So remember the problem with medication? Well I kept on thinking I'd gotten better and then realizing that I'd instead gotten to the point where I was functional in certain settings but not, critically, in the one that often matters most: on my own left to my own devices.
That's when work gets done, after all. Schoolwork especially, but other things as well. That's when stories get written. Notice how stories have been lacking of late? I count three fragments in the last month.
I should have seen this coming, logically. Even though getting off my medication has almost immediate down sides, getting back on it tends to take about a month to work out. So I should be at 100% in early December. If I'd stopped to look at things reasonably I'd have realized this and not had a sequence of getting false hope in a setting that was able to stabilize me getting the hope crushed when I was on my own again, and then repeating several times.
It took me way too long to realize what was going on.
But the title is about giving up, because that's been a strong feeling. The urge to just quit at life. I need to pause here just because the words can be taken the wrong way. Wanting to quit at life is impossible. As much as I might sometimes want to just give up on everything, you can't really do that. Life is not a job you can decide not to show up at. It's not a program you can drop out of. As much as you might want to give up on everything and let all responsibilities drop, you just can't.
Suicide is something else entirely.
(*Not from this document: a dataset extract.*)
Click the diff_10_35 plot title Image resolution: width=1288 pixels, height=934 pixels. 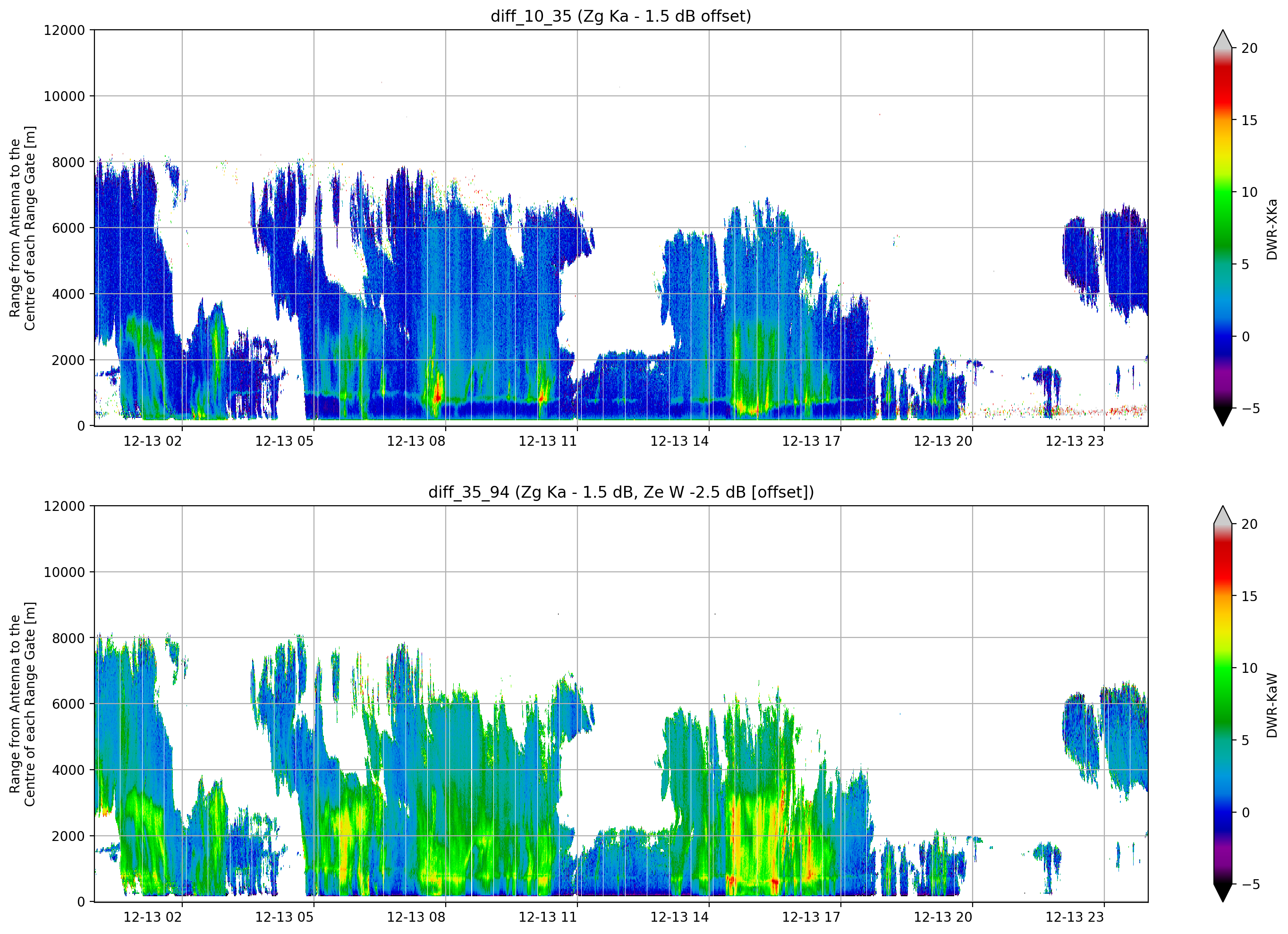click(621, 16)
It's an action, not a withdrawal. It's also something that I have never seriously considered and very much doubt I ever will.
So it's important to distinguish between those two things.
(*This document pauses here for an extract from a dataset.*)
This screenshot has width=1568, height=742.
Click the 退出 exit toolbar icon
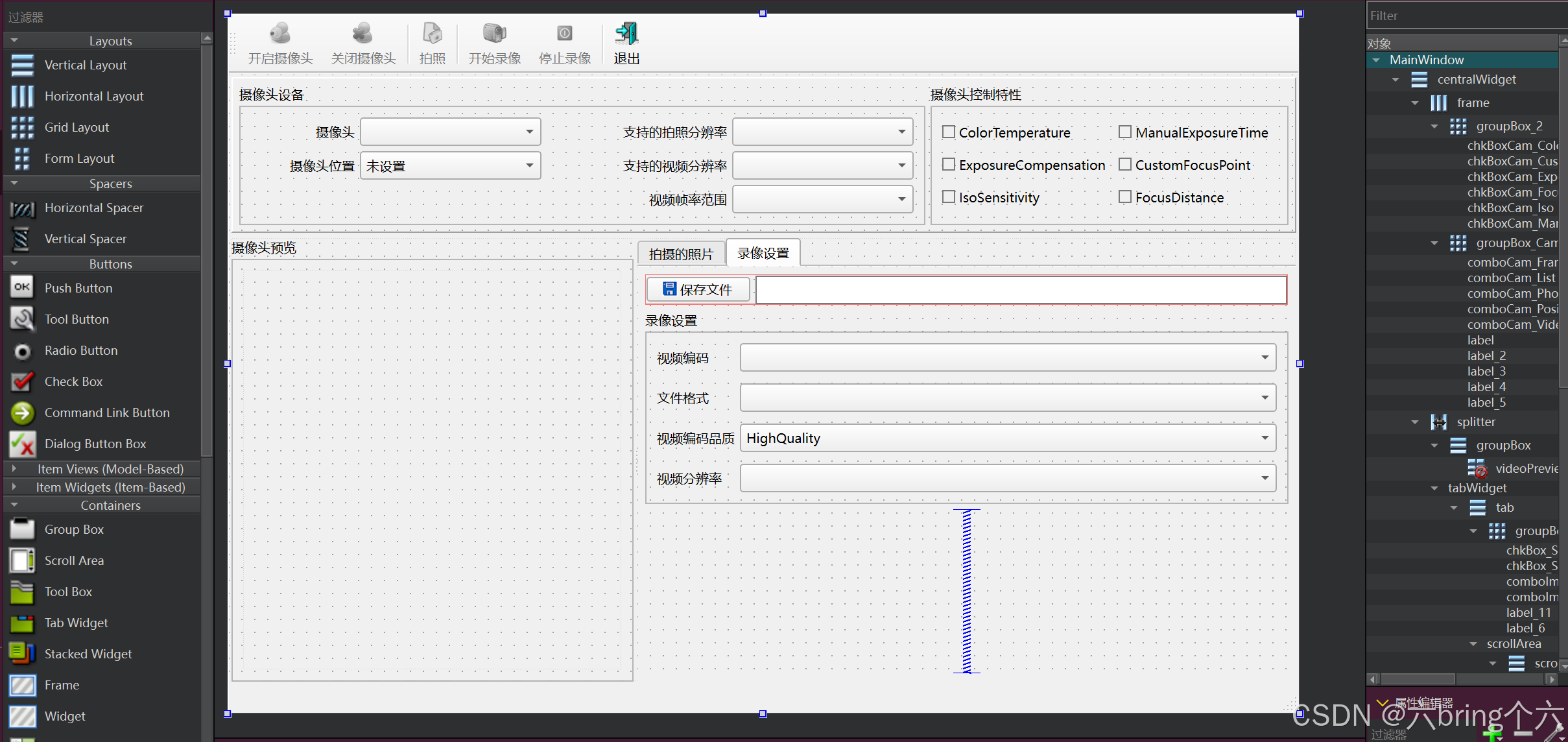point(626,34)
Wanting to quit at life is not the same as ideation of self harm. Far from it. It's a desire for inaction.
And it comes up a lot. I'm walking to school and I wonder what the point is, wouldn't it be easier if I just stopped moving and curled up in a ball on the ground? Fortunately that's impractical. One needs heat and shelter for ball curling to work well.
For the first time ever I'm giving up on a class after the standard tryout period. I can't get my money back, I committed to it, but I can get a medical withdrawal. And I'm going to. The teacher actually suggested it, but I wasn't on board with it until I woke up one morning and couldn't force myself to get out of bed. I was fully awake, but the whole moving and getting up and getting ready shit wasn't happening. What was the point? I'd fallen far enough behind when I was off my medication and in the aftermath that I probably couldn't pull through, why go if I can't pass?
I actually know why. I usually don't have it in me to quit. But right now quitting is so fucking tempting on everything.
And that's a problem. Bills need to be paid. Appointments need to be kept track of. I have a cavity. That was supposed to be fixed this morning. I haven't been able to muster the energy to check messages on the answering machine so I missed the reminder call. When they called up this morning because I was late and they were wondering where I was there was no way I could make it.
I already didn't know how I'd pay to have the tooth drilled. Now I'm going to have a missed appointment fee.
At least two bills got passed due while I was not having the energy/motivation to read my mail. Oh, joy.
You can't quit life, but when you stop participating it starts throwing penalties your way.
I don't know what the late fees will be yet. I don't know what the missed appointment fee is. I don't think I ever mentioned, but needing to pay for things like furnace repair and other such shit (which, reliable heat is awesome, and I can now wash dishes once I muster the necessary motivation, so there are up sides) has left me $600 behind on something else because ... either the god of money hates me or I'm utterly incompetent.
Which brings us back to the urge to quit, and the impossibility of doing so. You can't just say, "Fuck it, I'm out," and give up. You still need things like hydration and nutrients, you still need to pay bills if you want things like water, heat, and a place to stay. Life doesn't let you take a break, there are no vacations, there is no time off, it just keeps on coming at you no matter what.
But that doesn't change the urge to stay in bed all week, to just not show up to school, to not read the mail or check the messages, to not get off the couch, to close my eyes and hope the world disappears.
So that's where I'm at at the moment.
I still have ideas, of course. But nothing ever comes of them. I have an idea for a story but when I try to write it all falls apart. I have an idea for a project and quickly realize that if I can't muster the money to get even, not ahead, just even, with my finances then I can't come up with whatever capital, however small, might be needed for the project. Or maybe the project doesn't need money at the start, but I'm not exactly going to learn to create 3-d character models at this point in this state either (the abstractish geometric modeling used to make puzzles doesn't really apply to making something that looks like a person), or I know I'll never get around to getting the materials, or I know I'm not in the right frame of mind to learn new programming, much less understand what's described in this article and adapt it to my own nefarious purposes, or I'd like to do X but that would mean effort I have no chance of wrangling.
And so forth.
I feel utterly useless at this point. I can't actually succeed in doing anything.